- **Text segment**
╭──
# What in the world...?



## Bluenerer (Jan 30, 2014)

I found some small black bugs in one of my tanks, and they seem to be feeding off of the mold thats growing on a piece of dog food I set in their, for my springs, anyway these small black bug's back end curves upward...any clue?


----------



## JPccusa (Mar 10, 2009)

Try to get some pictures.


----------



## frogface (Feb 20, 2010)

Sounds like delicious snacks to me. I agree we need pics.


----------



## Bluenerer (Jan 30, 2014)

heres a pic best I can get, camera not the best


----------



## Bluenerer (Jan 30, 2014)

its that long thing, kinda looked like a springtail when I looked up close but its black


----------



## Judy S (Aug 29, 2010)

I'm positive that I will not be the only reader of your post who is thinking....hmmmm, a better picture would be a better idea...


----------



## Reef_Haven (Jan 19, 2011)

Earwig nymph


----------



## Judy S (Aug 29, 2010)

wow....guess or for sure?????


----------



## Reef_Haven (Jan 19, 2011)

Judy S said:


> wow....guess or for sure?????


A suggestion based on description and photo. Could easily be something else.


----------



## Jeremy M (Oct 19, 2012)

looks like a thrip to me. That would explain the curved tail as well.
If it is, these guys tend to be crop pests. Have you noticed any damage to your plants?


----------



## Ed (Sep 19, 2004)

Or a tiny rove beetle... Tiny black rove beetle - Stenus - BugGuide.Net that would explain the tail as well as the feeding on a piece of dog food. 

Some comments 

Ed


----------



## fieldnstream (Sep 11, 2009)

Looks like Bigfoot to me


----------



## Judy S (Aug 29, 2010)

checked on Ed's link...think he nailed it...


----------



## Bluenerer (Jan 30, 2014)

Yup pretty similar, now would this be a problem or could my frogs feast on these?


----------



## Frogtofall (Feb 16, 2006)

Jeremy M said:


> looks like a thrip to me. That would explain the curved tail as well.
> If it is, these guys tend to be crop pests. Have you noticed any damage to your plants?


Im with Jeremy on this one. Looks like a thrip nymph. If they bend their abdomen upwards (kinda like they are pointing up at you) then that is very likely what it is.


----------



## Judy S (Aug 29, 2010)

so does it boil down to food ??? One eats their vegetables, the other their protein???


----------



## Ed (Sep 19, 2004)

Frogtofall said:


> Im with Jeremy on this one. Looks like a thrip nymph. If they bend their abdomen upwards (kinda like they are pointing up at you) then that is very likely what it is.


That kind of rove beetle does the same thing when disturbed or threatened. 

Ed


----------
╰──
- **Work instructions**
1. Based on the thread about the small black bugs, answer yes or no to each statement and quote the words from the thread that decide it. (a) Reef_Haven said the earwig nymph suggestion could easily be wrong. (b) Jeremy M thought the bug was a rove beetle. (c) Ed said that kind of rove beetle bends its tail when disturbed or threatened.
2. Reproduce the thread about the small black bugs from "I found some" up to and including "get some pictures.".
The records are not needed for any of this work.

- **Given entries**
╭──
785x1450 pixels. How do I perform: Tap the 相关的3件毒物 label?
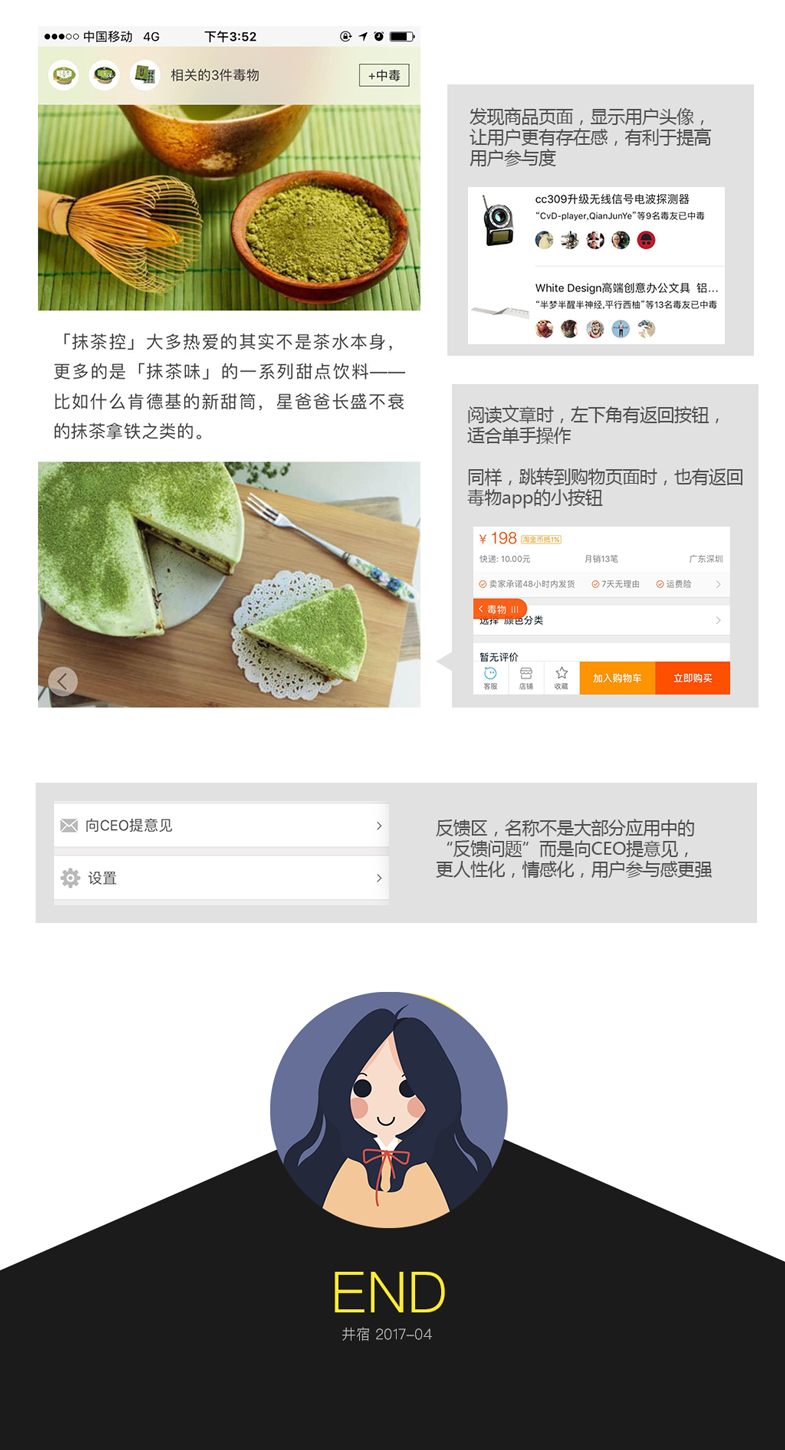point(215,75)
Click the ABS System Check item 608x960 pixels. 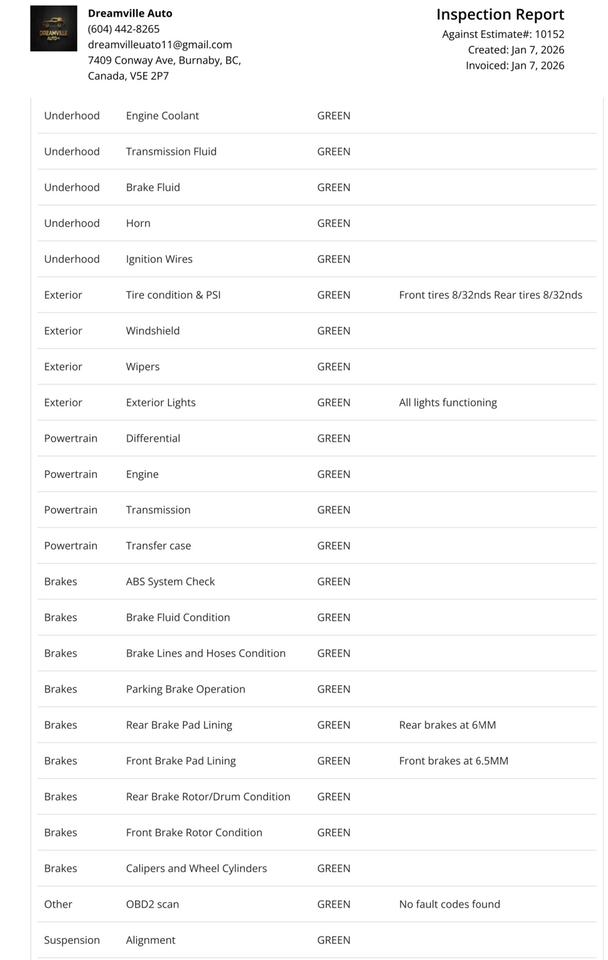click(x=170, y=582)
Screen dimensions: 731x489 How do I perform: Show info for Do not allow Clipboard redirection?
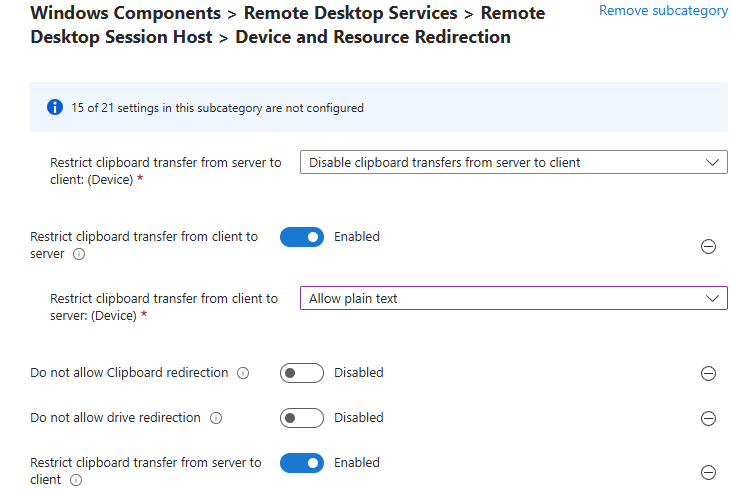242,373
╰──
- **Results in order**
1.
(a) Yes: "A suggestion based on description and photo. Could easily be something else."
(b) No: "looks like a thrip to me."
(c) Yes: "That kind of rove beetle does the same thing when disturbed or threatened."

2.
I found some small black bugs in one of my tanks, and they seem to be feeding off of the mold thats growing on a piece of dog food I set in their, for my springs, anyway these small black bug's back end curves upward...any clue?


----------



## JPccusa (Mar 10, 2009)

Try to get some pictures.